Ability to Focus based on custom metatags within files

I had previously asked how to import custom metatag fields into Roon. I’ve figured out this is not possible and now with some experience using Roon (great product, worth the commitment to help develop it) I have refined what I need into a discrete feature request:

Please consider adding to the Focus/Inspector feature the ability to Focus on albums or tracks based on standard OR custom metadata fields contained within the audio files. I know the database knows the data is there - we can see it when we look at the tags in file info.

Here are a couple of use cases:

(1) Rather than use playlists that may be dependent on the storage/folder structure at a given location, I instead use a multi-value custom metatag field called “Mood” to indicate whether a given album or track should be shuffled into a playlist created by filtering only to files that have a certain value within “Mood” (easy to do with Foobar and J River). So for example I might have a field called “Mood” and then the multi-value entries would be “Morning Coffee; Late Night Party.” So then when I filter to Morning Coffee, I have created my playlist through metadata, independent of any need of a playlist to know exactly where the file is located to play it. I would like to be able to Focus on those tracks/Albums within Roon so that I can “convert” that custom metadata into a Roon Tag.

(2) Similar to the above, I spent weekends and weekends classifying tracks and albums as “hits,” “deep cuts,” “deeper cuts,” “covers,” “alternate takes” etc. So I can filter to those in Foobar or JRiver and just play from the specific custom metatag. This work represented a substantial investment of time I would like to import into Roon the same way - Focus on these files and then tag them in Roon. Need to be able to get to that focus.

I have to believe others are invested in their curated custom metatags. Foobar and J River are great for that. I’m not asking to be able to duplicate those functions so that Roon is an also-ran; I want to be able to leverage that work by a simple Focus on custom metatag fields function so I can use it within Roon. I REALLY don’t want to have to repeat my efforts by just cold-tagging them in Roon.

### Requirements
(a) Copy the passage of the custom metatag post from "Ability to Focus based" to "in file info.".
(b) Write what follows the last sentence of the post on focusing by custom metatags.
The lines after this point are unrelated material and stand apart from the post on custom metatags.

### Collected data
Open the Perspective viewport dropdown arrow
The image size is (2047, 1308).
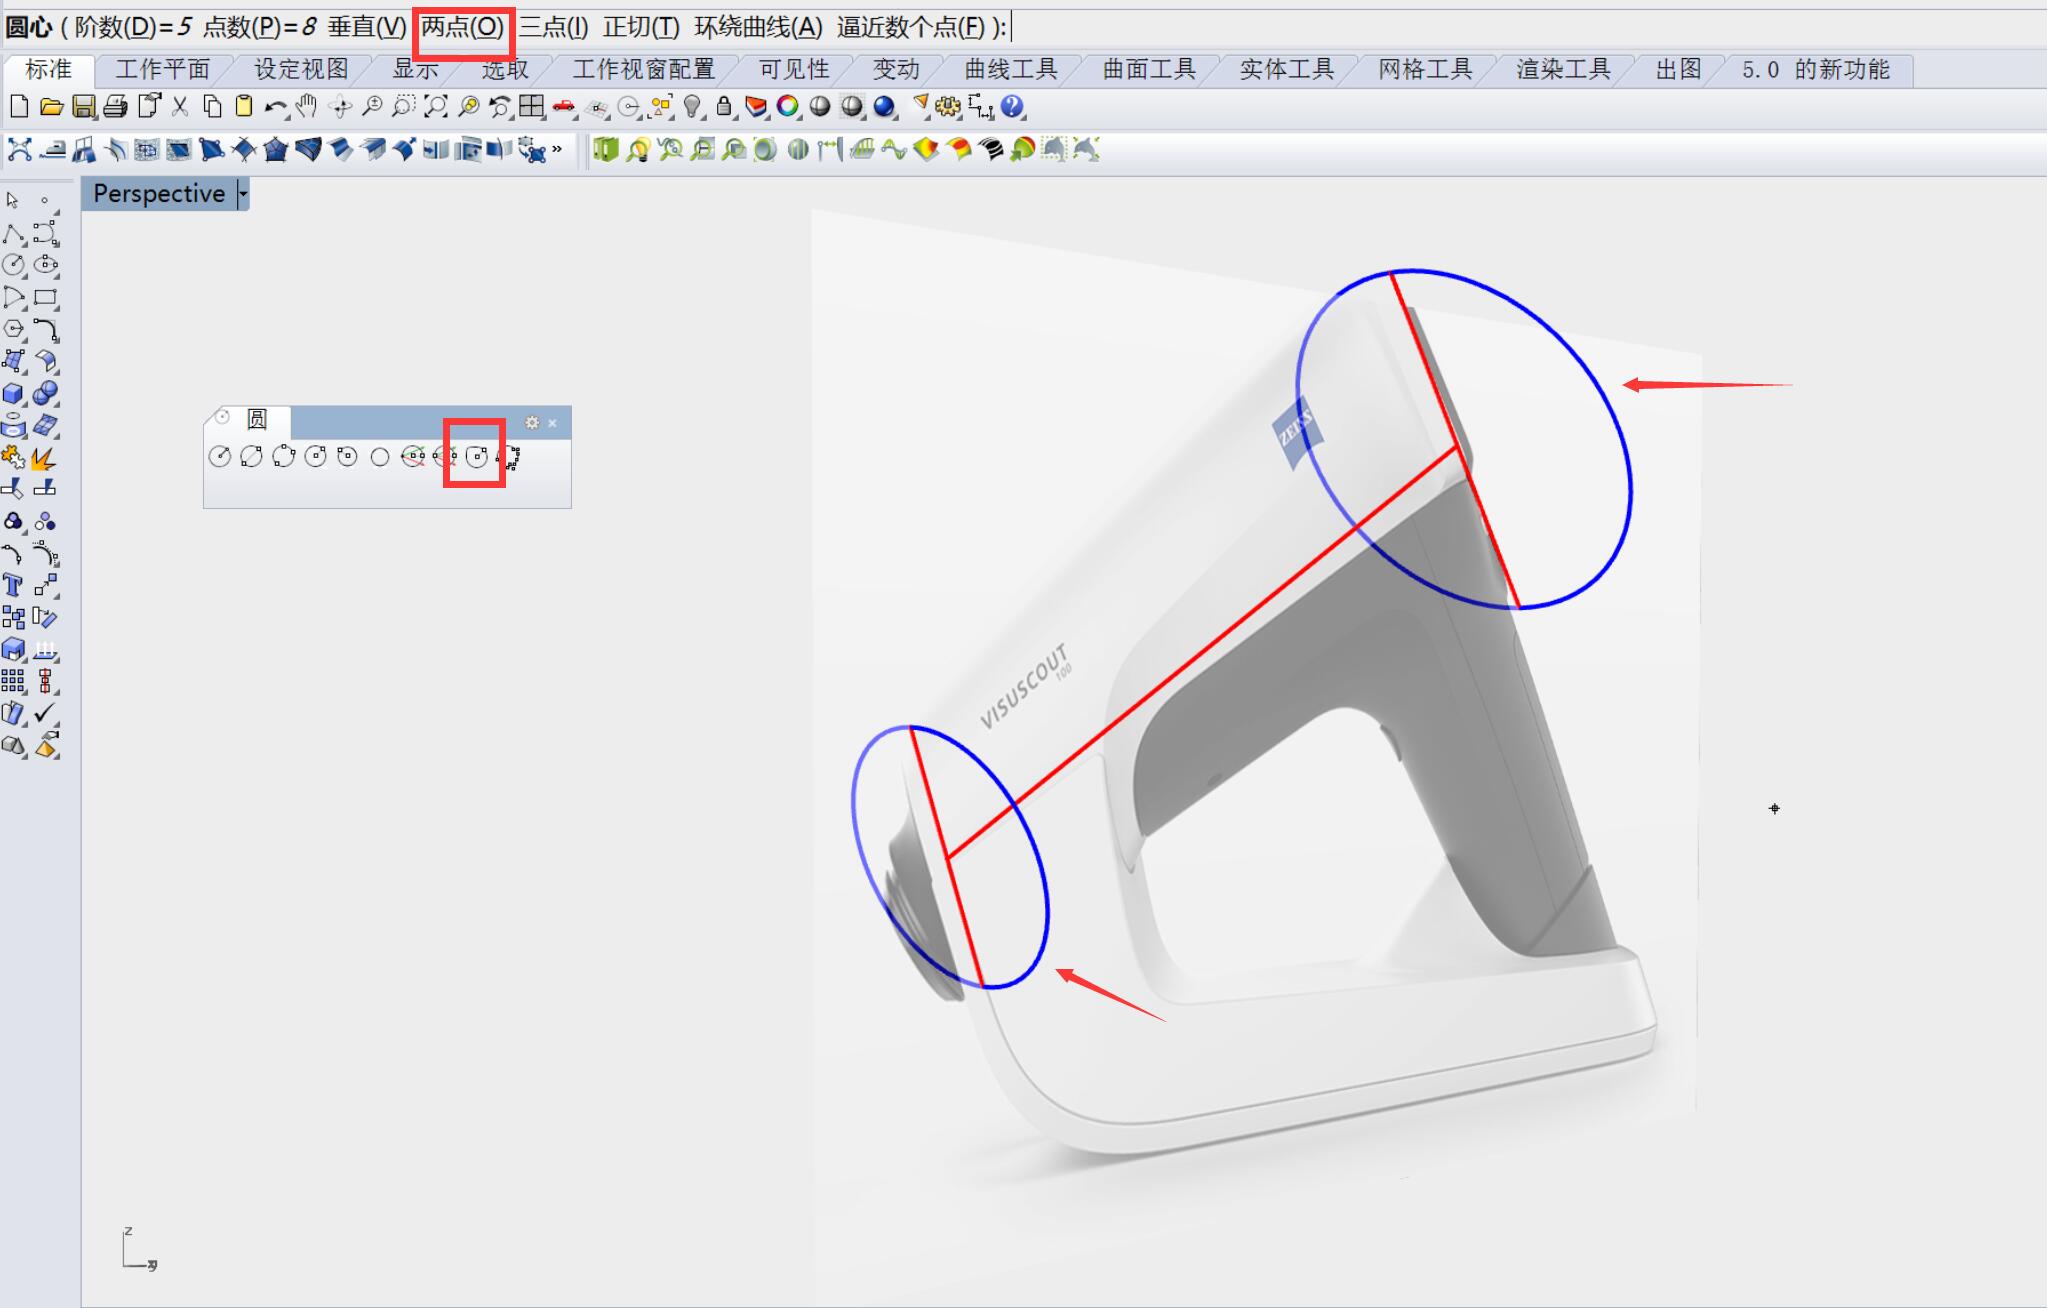click(242, 194)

### Task answers
(a)
Ability to Focus based on custom metatags within files

I had previously asked how to import custom metatag fields into Roon. I’ve figured out this is not possible and now with some experience using Roon (great product, worth the commitment to help develop it) I have refined what I need into a discrete feature request:

Please consider adding to the Focus/Inspector feature the ability to Focus on albums or tracks based on standard OR custom metadata fields contained within the audio files. I know the database knows the data is there - we can see it when we look at the tags in file info.

(b)
And yes I understand that some of the above overlap with Roon’s method of playing similar music or finding related tracks, or Roon Radio. But all of this is just a much faster way, leveraging prior work, to assemble playlists on the fly that I can control better than Roon Radio.

I hope others might benefit from this as well. Thanks for considering…

2 Likes

This could also be used to sort for Track Ratings, or ?

I think so.

It also occurred to me that this feature would be most useful if Roon provides a way to tag at any level – track, album, or artist.

I have Roon since a couple of months and really like the approuch (hence my lifetime membership).

I’m not sure what the status of this request is but I would also appreciate if I could make Roon look at a custom tag where I grouped my music according to different playlists.

To be clear, my experience is that Roon is aware of custom tags, but doesn’t let you use them for filtering.

I manage my library (all mp3s) with Media Monkey and use custom tags to divide it into macro groups: stuff for the car, to sync with the phone, stuff the whole family likes, etc.

It would be really great to be able to use these custom tags for filtering, e.g. in the “focus” function. It shouldn’t be too technically difficult because the data is already there, and it doesn’t go against the philosophy of Roon (unlike browsing by folders, for instance).

I have spent a lot of time over the years creating these categories and subgroups - it’s such a shame not to be able to use them in Roon!

If I look up a file info in Roon, I do see those tags; at least custom tags I have added to mp3s with MediaMonkey. Combinations of other media management software and file formats might mean the custom tags are stored elsewhere or not readable by Roon - that I don’t know.

PS To be clear, I am not talking about using my own metadata for titles genres etc - I am perfectly happy letting Roon use its own massive database for that. I am just talking about using my custom metatags to further classify my collection into subgroups.

Actually, there may be a (very imperfect and cumbersome) way to do it.

You could add your custom tags to the ‘genre’ field, which is a multi-value tag (at least in most file formats); this won’t always be easy or feasible, depending on how many custom tags you set up and how they’re meant to interact with each other, but, in a simple case, you could add, say, ‘Music my partner hates’ to the genre field rather than to a custom field.

You’d then need to set Roon so that it reads your custom tags:
https://kb.roonlabs.com/Import_Settings

At this point you should be able to filter based on these ‘custom genres’.

The knowledge base says Roon can use both its genres and those in my tags, but I’m not sure if the interaction would produce a messy result. I’m only on a trial licence for now and I’m not sure I’ll have the time to test this thoroughly in the next few days. However, I’m hoping this can be useful food for thought!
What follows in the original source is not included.